**Given entries:**
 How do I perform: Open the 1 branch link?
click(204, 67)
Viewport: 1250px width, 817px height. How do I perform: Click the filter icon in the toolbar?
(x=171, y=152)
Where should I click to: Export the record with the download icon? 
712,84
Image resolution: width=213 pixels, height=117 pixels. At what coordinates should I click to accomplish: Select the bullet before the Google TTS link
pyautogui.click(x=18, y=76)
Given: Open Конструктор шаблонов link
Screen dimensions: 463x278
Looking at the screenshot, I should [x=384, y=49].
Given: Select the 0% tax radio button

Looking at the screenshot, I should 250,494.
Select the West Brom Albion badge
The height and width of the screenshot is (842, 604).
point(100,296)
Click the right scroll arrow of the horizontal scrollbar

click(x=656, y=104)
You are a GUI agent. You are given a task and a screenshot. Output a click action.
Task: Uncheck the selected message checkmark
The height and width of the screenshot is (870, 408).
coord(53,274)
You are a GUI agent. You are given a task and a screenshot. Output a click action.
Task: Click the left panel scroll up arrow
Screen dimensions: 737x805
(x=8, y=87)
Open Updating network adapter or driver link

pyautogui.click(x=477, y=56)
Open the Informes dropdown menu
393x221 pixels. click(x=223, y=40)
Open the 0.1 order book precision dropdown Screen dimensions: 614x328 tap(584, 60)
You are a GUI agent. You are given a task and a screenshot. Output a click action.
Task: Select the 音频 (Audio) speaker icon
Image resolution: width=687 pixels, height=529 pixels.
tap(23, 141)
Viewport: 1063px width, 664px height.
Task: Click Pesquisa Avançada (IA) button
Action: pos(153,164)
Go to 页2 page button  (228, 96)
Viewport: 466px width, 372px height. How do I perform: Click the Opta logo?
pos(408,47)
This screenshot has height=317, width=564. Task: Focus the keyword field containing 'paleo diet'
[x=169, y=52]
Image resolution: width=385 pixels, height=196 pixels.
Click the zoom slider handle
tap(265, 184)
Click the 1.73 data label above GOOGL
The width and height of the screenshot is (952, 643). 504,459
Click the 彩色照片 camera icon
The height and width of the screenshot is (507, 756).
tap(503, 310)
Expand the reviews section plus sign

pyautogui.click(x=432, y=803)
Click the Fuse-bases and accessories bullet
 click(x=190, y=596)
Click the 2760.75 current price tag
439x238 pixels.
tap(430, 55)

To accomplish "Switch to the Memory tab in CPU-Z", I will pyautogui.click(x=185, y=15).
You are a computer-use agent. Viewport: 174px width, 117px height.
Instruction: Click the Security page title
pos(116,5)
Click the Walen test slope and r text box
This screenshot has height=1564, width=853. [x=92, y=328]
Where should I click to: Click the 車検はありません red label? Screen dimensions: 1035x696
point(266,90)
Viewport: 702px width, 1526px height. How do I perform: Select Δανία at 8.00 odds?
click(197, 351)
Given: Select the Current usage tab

**What is required:** Return the records in their entirety. Keep every character as it is.

**Exercise result:**
 How do I perform: Open the 1 branch link?
click(204, 67)
Viewport: 1250px width, 817px height. How do I perform: Click the filter icon in the toolbar?
(x=171, y=152)
Where should I click to: Export the record with the download icon? 
712,84
Image resolution: width=213 pixels, height=117 pixels. At what coordinates should I click to accomplish: Select the bullet before the Google TTS link
pyautogui.click(x=18, y=76)
Given: Open Конструктор шаблонов link
Screen dimensions: 463x278
Looking at the screenshot, I should [x=384, y=49].
Given: Select the 0% tax radio button

Looking at the screenshot, I should 250,494.
Select the West Brom Albion badge
The height and width of the screenshot is (842, 604).
point(100,296)
Click the right scroll arrow of the horizontal scrollbar

click(x=656, y=104)
You are a GUI agent. You are given a task and a screenshot. Output a click action.
Task: Uncheck the selected message checkmark
The height and width of the screenshot is (870, 408).
coord(53,274)
You are a GUI agent. You are given a task and a screenshot. Output a click action.
Task: Click the left panel scroll up arrow
Screen dimensions: 737x805
(x=8, y=87)
Open Updating network adapter or driver link

pyautogui.click(x=477, y=56)
Open the Informes dropdown menu
393x221 pixels. click(x=223, y=40)
Open the 0.1 order book precision dropdown Screen dimensions: 614x328 tap(584, 60)
You are a GUI agent. You are given a task and a screenshot. Output a click action.
Task: Select the 音频 (Audio) speaker icon
Image resolution: width=687 pixels, height=529 pixels.
tap(23, 141)
Viewport: 1063px width, 664px height.
Task: Click Pesquisa Avançada (IA) button
Action: pos(153,164)
Go to 页2 page button  (228, 96)
Viewport: 466px width, 372px height. How do I perform: Click the Opta logo?
pos(408,47)
This screenshot has height=317, width=564. Task: Focus the keyword field containing 'paleo diet'
[x=169, y=52]
Image resolution: width=385 pixels, height=196 pixels.
Click the zoom slider handle
tap(265, 184)
Click the 1.73 data label above GOOGL
The width and height of the screenshot is (952, 643). 504,459
Click the 彩色照片 camera icon
The height and width of the screenshot is (507, 756).
tap(503, 310)
Expand the reviews section plus sign

pyautogui.click(x=432, y=803)
Click the Fuse-bases and accessories bullet
 click(x=190, y=596)
Click the 2760.75 current price tag
439x238 pixels.
tap(430, 55)

To accomplish "Switch to the Memory tab in CPU-Z", I will pyautogui.click(x=185, y=15).
You are a computer-use agent. Viewport: 174px width, 117px height.
Instruction: Click the Security page title
pos(116,5)
Click the Walen test slope and r text box
This screenshot has height=1564, width=853. [x=92, y=328]
Where should I click to: Click the 車検はありません red label? Screen dimensions: 1035x696
point(266,90)
Viewport: 702px width, 1526px height. How do I perform: Select Δανία at 8.00 odds?
click(197, 351)
Given: Select the Current usage tab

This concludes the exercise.